Stored data entries
+-------+

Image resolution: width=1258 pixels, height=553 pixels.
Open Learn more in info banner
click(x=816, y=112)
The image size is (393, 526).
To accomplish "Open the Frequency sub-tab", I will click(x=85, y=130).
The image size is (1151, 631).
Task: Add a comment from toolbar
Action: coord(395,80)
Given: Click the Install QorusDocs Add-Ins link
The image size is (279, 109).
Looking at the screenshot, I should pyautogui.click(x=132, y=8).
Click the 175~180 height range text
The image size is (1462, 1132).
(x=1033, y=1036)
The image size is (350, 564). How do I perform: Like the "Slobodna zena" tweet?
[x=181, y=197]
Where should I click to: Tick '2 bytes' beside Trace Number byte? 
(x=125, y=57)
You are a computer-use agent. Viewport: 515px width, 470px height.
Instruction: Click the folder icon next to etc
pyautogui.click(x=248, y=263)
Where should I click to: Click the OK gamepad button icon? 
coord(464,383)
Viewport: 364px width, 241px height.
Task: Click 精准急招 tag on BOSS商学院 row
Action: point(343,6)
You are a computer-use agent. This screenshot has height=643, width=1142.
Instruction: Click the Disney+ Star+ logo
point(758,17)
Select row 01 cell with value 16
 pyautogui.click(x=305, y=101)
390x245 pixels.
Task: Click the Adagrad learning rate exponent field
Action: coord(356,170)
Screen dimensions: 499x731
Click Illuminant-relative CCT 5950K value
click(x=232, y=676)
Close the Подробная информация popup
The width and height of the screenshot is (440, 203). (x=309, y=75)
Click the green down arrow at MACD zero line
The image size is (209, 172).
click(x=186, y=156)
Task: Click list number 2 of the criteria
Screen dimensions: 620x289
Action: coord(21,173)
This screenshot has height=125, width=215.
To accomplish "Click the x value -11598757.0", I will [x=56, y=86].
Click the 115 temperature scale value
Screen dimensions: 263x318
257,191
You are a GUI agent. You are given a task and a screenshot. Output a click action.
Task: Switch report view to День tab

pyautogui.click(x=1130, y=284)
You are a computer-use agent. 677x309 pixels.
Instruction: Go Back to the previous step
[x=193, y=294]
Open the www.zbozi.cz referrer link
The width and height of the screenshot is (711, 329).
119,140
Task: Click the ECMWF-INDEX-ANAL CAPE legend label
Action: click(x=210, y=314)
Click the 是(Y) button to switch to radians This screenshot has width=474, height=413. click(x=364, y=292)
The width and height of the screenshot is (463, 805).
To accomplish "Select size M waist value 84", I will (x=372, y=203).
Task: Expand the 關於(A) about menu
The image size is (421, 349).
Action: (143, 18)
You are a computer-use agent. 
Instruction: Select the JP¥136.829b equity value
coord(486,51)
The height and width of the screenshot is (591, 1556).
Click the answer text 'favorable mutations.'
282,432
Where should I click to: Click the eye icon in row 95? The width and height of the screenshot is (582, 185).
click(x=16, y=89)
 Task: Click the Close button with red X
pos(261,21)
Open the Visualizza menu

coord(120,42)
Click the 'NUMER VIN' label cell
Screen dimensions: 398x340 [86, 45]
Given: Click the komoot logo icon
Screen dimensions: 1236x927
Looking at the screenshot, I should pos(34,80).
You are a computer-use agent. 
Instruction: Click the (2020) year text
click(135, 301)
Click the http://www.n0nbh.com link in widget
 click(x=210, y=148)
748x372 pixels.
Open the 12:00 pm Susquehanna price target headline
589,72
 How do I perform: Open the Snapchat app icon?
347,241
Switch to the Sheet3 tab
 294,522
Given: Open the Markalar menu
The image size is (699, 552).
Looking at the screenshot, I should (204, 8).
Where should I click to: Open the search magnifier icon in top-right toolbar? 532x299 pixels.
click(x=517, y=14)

+-------+

■ Your task
Given the entries above, count how many lines include the word "computer"; respond with the number only.

■ Solution to this task
5